- Church: Roman Catholic Church
- Diocese: San Rafael
- See: San Rafael
- Appointed: 21 July 2004
- Installed: 11 October 2004
- Term ended: 5 February 2022
- Predecessor: Guillermo José Garlatti
- Successor: Carlos María Domínguez

Orders
- Ordination: 3 December 1982 by Juan Carlos Aramburu
- Consecration: 25 September 2004 by Jorge Mario Bergoglio

Personal details
- Born: Eduardo Maria Taussig 4 July 1954 (age 72)
- Alma mater: Pontifical Catholic University of Argentina Pontifical University of Saint Thomas Aquinas
- Motto: Paterna atque fraterna charitate
- Coat of arms: Eduardo Maria Taussig's coat of arms

= Eduardo Maria Taussig =

Catholic bishop

Eduardo Maria Taussig (born July 4, 1954) is an Argentinian prelate of the Roman Catholic Church. He was the bishop of San Rafael from 2004 to 2022.

== Biography ==
Eduardo Maria Taussig was born in Buenos Aires on 9 July 1954. His family immigrated to Argentina from Bohemia, now the Czech Republic. After attending the Colegio San Pablo in Buenos Aires, he studied philosophy at the Pontifical Catholic University of Argentina (UCA) and theology at the Buenos Aires seminary. He was ordained to the priesthood on 3 December 1982 by Cardenal Juan Carlos Aramburu. He continued his studies, earning a philosophy degree at UCA and then a doctorate in theology at the Pontifical University of Saint Thomas Aquinas in 1990.

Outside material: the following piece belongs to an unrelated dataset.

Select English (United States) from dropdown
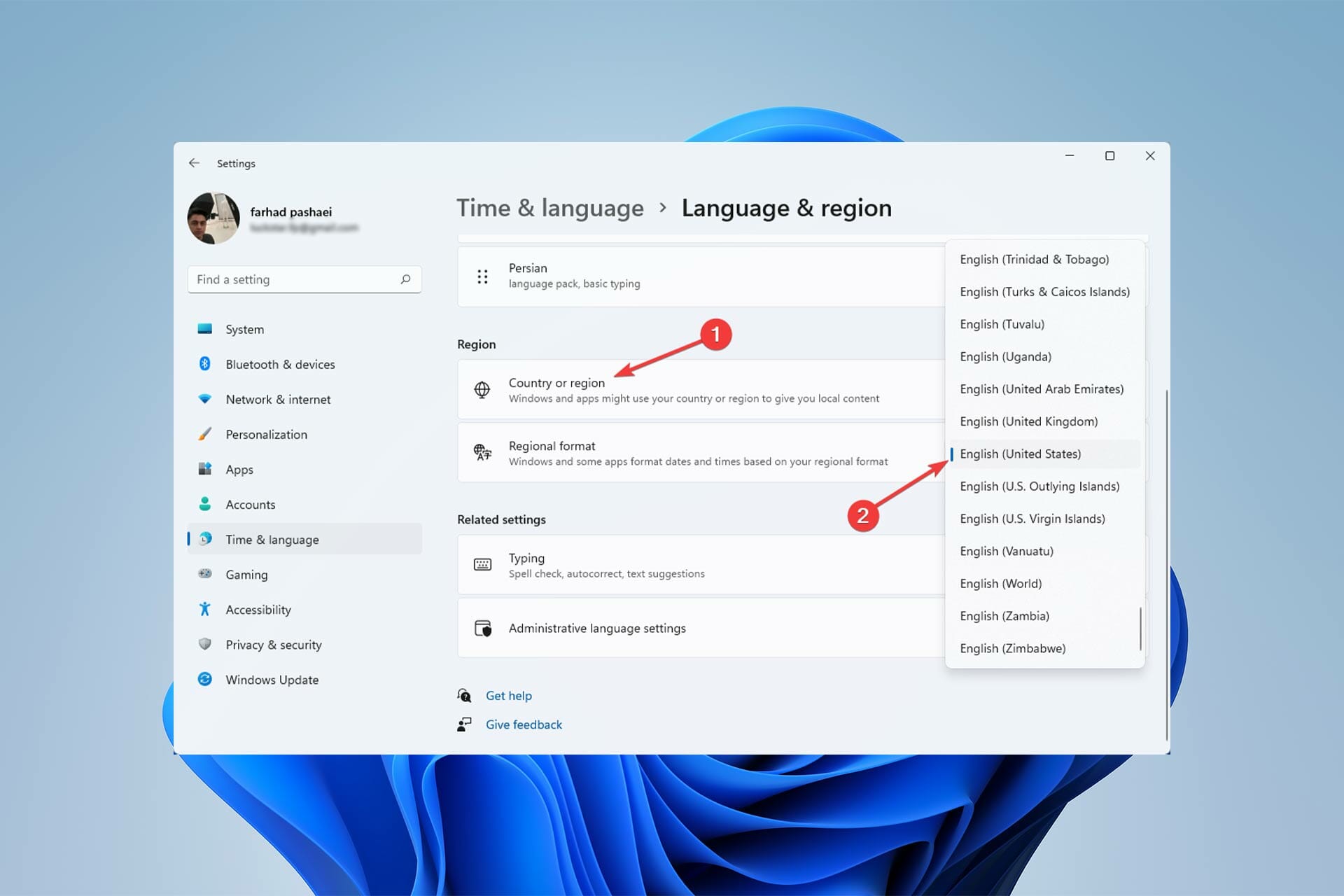1344x896 pixels. click(1020, 453)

Returning to Buenos Aires, he was Parish Vicar in San José del Talar, professor of philosophy and theology at UCA, chaplain of a university residence hall, and advisor of the Fundar Association and of the Consortium of Catholic Odontologists. In 2002 he was appointed parish priest of San Luca and director of the diocesan office of university pastoral service.

On 21 July 2004, Pope John Paul II appointed him bishop of San Rafael. Taussig received his episcopal consecration on 25 September from Jorge Mario Bergoglio, archbishop of Buenos Aires, later Pope Francis. He was installed as bishop on 11 October. He was viewed as a relatively conservative bishop, friendly with Archbishop Hector Aguer, for example, Pope Francis' "nemesis" when he was archbishop of Buenos Aires.

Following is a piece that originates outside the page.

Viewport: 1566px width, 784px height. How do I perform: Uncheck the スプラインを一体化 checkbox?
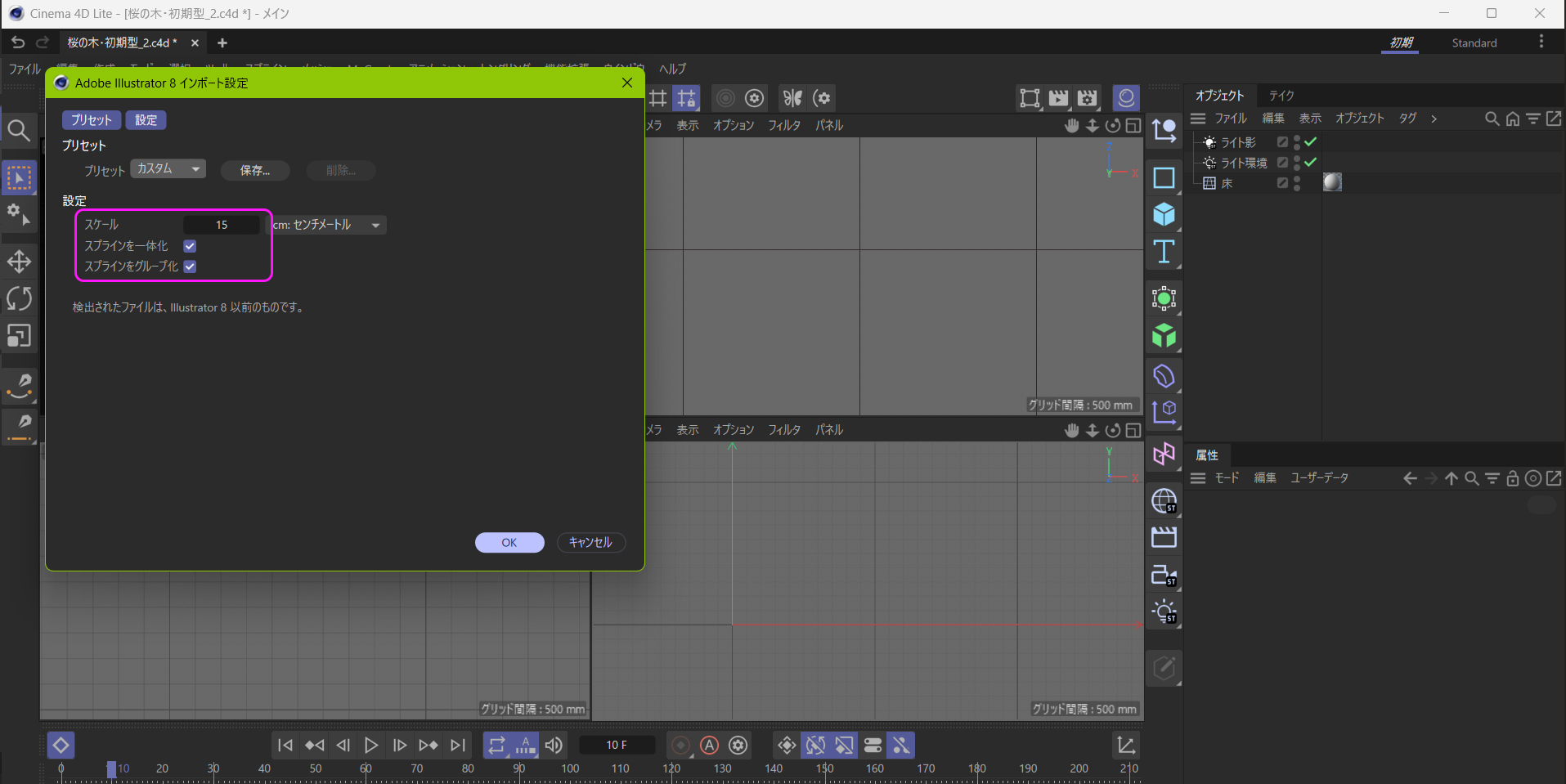[190, 246]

In July 2020, as a safety measure to restrict the spread of the COVID-19 virus, he instituted a rule that Holy Communion be received in the hand rather than on the tongue. When the priests and laity of the diocese protested this, Taussig identified the seminary, the largest in Argentina, as the center of opposition to his authority and closed it. In October he asked people not to join marches protesting the seminary closure. In November, Taussig faced protests during a pastoral visit where he attempted to explain his decision to close the seminary.

Pope Francis accepted his resignation as bishop of San Rafael on 5 February 2022.